A regañadientes, acepto que no me queda más remedio que tragarme la cola de más de quince y menos de veinte personas en la ventanilla del centro debido a que las ventanillas laterales están cerradas (aquella en la que puede leerse “información” incluida). Sin uñas ya en los dedos, llega mi turno.
-Hola, buenos días, me gustaría saber la combinación de autobuses Ciudad Real-Socuéllamos.
– ¿Ahora?
– ¿Qué te hace pensar algo distinto, majete?
– Un momento, por favor
– Por supuesto,
– Pues tienes el de las 12.30 horas, que acaba de marcharse, y el de las 17:00 horas.
– ¿Y el de las dos? ¿De verdad habéis quitado el de las dos?
– Sí.
– Qué desfachatez.
– Siguiente
Llamo a mi madre para advertirle que no llegaré a tiempo de degustar su deliciosa paella mientras me dirijo al baño ¾ porque yo soy de esa clase de personas que adolecen de diarrea con sólo pensar en la idea de viajar ¾. Por suerte, me percato de que un líquido medio viscoso cuya naturaleza prefiero ignorar flota a sus anchas en las baldosas de los servicios de chicas y subo mis pantalones hasta las rodillas para evitar mancharme.
Como si hubiese inhalado etanol entro en un estado de semiinconsciencia que aumenta a medida que me acerco al aseo. Me desmayo mientras bajo mis pantalones y sujeto la puerta sin cerrojo al mismo tiempo. Despierto desconcertada y tardo unos segundos en reaccionar: la puerta se ha atrancado, mi móvil primera generación ha muerto tras caer al retrete (mientras yo me desmayaba, supongo) y sospecho que el hedor del mingitorio me hará desvanecer una vez más.

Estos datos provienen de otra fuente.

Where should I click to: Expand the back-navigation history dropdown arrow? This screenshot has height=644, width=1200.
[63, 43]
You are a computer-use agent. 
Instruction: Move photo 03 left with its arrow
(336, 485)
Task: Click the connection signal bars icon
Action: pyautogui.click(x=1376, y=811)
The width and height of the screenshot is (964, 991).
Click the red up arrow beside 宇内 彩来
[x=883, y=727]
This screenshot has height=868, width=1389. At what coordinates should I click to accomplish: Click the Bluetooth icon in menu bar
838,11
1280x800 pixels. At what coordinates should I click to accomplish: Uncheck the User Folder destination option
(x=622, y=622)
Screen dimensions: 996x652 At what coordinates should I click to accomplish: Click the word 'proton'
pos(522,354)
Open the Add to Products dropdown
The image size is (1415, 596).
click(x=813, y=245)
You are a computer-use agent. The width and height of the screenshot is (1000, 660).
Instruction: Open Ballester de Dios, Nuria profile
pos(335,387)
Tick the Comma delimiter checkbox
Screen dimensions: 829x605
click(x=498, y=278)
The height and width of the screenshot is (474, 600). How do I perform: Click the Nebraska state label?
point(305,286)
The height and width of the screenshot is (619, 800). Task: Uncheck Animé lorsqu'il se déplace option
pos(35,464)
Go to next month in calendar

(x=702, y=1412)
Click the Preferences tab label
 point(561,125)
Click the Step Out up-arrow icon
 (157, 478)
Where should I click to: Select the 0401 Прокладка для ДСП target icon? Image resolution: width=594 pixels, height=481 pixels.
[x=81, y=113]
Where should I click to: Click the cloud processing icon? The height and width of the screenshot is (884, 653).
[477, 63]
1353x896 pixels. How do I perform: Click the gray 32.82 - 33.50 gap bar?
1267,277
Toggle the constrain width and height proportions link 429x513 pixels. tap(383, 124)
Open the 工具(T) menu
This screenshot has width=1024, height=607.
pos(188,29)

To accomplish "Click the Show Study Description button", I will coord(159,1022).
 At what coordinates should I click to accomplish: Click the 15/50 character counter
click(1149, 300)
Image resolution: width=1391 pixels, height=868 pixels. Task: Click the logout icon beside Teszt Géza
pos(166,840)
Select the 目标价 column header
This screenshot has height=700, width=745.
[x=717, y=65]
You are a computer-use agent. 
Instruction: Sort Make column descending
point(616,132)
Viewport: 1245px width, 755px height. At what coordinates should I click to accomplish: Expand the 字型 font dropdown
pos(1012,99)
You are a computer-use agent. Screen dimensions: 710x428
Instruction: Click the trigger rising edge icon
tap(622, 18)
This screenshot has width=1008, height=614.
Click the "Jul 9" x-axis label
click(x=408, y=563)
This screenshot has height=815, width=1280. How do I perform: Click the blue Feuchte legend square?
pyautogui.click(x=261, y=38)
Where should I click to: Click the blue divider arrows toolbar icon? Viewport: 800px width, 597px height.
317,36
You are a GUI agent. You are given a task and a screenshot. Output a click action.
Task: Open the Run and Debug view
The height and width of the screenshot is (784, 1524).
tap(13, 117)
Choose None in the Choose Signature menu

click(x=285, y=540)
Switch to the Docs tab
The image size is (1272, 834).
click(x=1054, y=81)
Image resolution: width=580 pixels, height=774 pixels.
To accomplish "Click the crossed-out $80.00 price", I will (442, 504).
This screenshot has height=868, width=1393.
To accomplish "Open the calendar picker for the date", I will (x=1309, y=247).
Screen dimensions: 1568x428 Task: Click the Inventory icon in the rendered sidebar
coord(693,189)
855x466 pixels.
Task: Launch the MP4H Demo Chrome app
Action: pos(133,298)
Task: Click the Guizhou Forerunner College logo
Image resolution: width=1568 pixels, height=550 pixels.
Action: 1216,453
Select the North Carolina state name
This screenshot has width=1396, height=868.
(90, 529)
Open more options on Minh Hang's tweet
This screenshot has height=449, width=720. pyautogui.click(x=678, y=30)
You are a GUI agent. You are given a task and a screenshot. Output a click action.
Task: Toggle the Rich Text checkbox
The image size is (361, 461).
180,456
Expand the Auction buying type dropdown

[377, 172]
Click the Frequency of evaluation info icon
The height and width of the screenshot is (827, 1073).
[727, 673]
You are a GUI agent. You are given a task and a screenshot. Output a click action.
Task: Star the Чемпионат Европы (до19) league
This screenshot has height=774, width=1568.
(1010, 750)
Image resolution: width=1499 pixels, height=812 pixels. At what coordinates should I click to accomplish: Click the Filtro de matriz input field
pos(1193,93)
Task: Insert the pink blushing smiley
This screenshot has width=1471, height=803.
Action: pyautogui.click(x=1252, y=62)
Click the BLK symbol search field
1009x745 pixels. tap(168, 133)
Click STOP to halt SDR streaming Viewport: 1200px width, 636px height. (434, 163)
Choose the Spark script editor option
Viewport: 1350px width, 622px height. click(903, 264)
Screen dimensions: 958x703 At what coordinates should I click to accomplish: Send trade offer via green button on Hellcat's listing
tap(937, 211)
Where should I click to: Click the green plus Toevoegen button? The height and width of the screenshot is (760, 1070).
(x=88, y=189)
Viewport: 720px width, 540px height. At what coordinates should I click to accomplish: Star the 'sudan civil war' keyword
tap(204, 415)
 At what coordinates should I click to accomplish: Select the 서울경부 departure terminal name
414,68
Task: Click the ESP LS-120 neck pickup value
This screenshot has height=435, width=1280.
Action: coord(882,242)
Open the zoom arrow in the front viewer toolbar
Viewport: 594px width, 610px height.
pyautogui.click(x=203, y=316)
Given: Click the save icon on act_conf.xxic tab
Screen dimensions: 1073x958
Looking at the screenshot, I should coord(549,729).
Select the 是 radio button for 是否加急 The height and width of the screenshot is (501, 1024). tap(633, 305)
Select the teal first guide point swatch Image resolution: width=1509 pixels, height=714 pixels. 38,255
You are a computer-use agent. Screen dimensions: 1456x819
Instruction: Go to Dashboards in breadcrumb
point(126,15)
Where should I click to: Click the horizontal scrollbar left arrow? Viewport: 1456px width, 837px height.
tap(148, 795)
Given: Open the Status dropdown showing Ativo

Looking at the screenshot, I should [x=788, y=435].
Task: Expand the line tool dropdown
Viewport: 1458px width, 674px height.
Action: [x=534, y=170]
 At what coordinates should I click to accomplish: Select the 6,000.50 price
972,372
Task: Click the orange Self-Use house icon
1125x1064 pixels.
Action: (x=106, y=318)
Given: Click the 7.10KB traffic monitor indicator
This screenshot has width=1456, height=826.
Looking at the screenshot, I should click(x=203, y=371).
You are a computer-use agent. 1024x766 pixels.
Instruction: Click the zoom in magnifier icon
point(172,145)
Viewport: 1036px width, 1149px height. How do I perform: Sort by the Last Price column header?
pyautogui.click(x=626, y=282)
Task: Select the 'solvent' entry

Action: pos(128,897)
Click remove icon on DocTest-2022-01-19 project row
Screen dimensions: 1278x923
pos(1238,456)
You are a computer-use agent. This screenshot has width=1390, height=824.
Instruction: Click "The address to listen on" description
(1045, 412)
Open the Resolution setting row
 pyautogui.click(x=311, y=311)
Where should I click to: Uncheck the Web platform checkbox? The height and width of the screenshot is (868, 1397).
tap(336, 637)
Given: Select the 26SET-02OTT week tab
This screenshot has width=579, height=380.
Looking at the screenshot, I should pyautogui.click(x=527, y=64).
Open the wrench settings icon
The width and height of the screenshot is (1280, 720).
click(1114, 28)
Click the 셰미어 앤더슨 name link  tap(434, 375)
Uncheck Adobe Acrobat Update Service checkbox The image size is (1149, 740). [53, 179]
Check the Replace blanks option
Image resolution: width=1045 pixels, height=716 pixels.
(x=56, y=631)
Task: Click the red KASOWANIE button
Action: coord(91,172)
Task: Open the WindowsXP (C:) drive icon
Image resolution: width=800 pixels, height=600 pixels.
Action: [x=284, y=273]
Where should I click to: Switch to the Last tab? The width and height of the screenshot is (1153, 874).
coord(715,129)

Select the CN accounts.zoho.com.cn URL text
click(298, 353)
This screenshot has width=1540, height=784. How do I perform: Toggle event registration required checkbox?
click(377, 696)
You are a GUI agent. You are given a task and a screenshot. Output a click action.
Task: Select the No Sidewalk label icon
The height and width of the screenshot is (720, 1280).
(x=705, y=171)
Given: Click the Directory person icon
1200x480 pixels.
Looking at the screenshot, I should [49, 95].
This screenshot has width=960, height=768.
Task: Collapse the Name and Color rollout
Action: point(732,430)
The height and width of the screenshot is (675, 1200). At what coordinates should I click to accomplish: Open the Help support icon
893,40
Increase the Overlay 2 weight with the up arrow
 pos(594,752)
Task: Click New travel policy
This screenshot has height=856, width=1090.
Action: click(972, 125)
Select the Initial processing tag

Efectivamente, desvanezco una vez más. Pierdo la noción del tiempo. Intento derribar la puerta en vano, pues hace días que dejé de desayunar galletas Tosta Rica y carezco de la fuerza suficiente para llevar a cabo la empresa. Pido auxilio a pleno pulmón, pero nadie viene a socorrerme. El pestilente olor es cada vez más intenso, así que pierdo el conocimiento sobre mí misma y sobre la situación que me rodea. Me pongo en cuclillas y empiezo a balancear mi cuerpo a gran velocidad.
Oigo pasos. Alguien entra en el aseo y pulveriza un ambientador. Después oigo cómo marca una “X” en lo que supongo será el cuadrante de la limpieza. Dudo entre deshacerme en vituperios contra el empleado en cuestión que no ha hecho ni la mitad de su trabajo (limpiar el baño, se entiende) o pedirle ayuda. Socorro pido. Auxilio recibo.
Entre lágrimas me dirijo a la cola de la ventanilla del centro una vez más. Son las 12:37 horas del día siguiente. No doy crédito a lo sucedido y maldigo mi mala suerte. Saco un billete para el autobús de las 17:00 horas y me dirijo a la cafetería de la estación a fin de tomar el café solo que habría de devolverme la cordura. Desde la barra contemplo lo tétrico de ese lugar. La estación de autobuses de Ciudad Real debe ser uno de los no lugares más tristes y feos del mundo. Vuelvo a desmayarme.
Y desde entonces hasta hace poco más de una semana he vagado en busca de la técnica milenaria que me haga superar el síndrome opuesto al de Stendhal. Encarecidamente le recomiendo la acupuntura, querido lector. Ya he vuelto a la vida normal, eso sí, ahora es mi madre la que viene a visitarme a mí.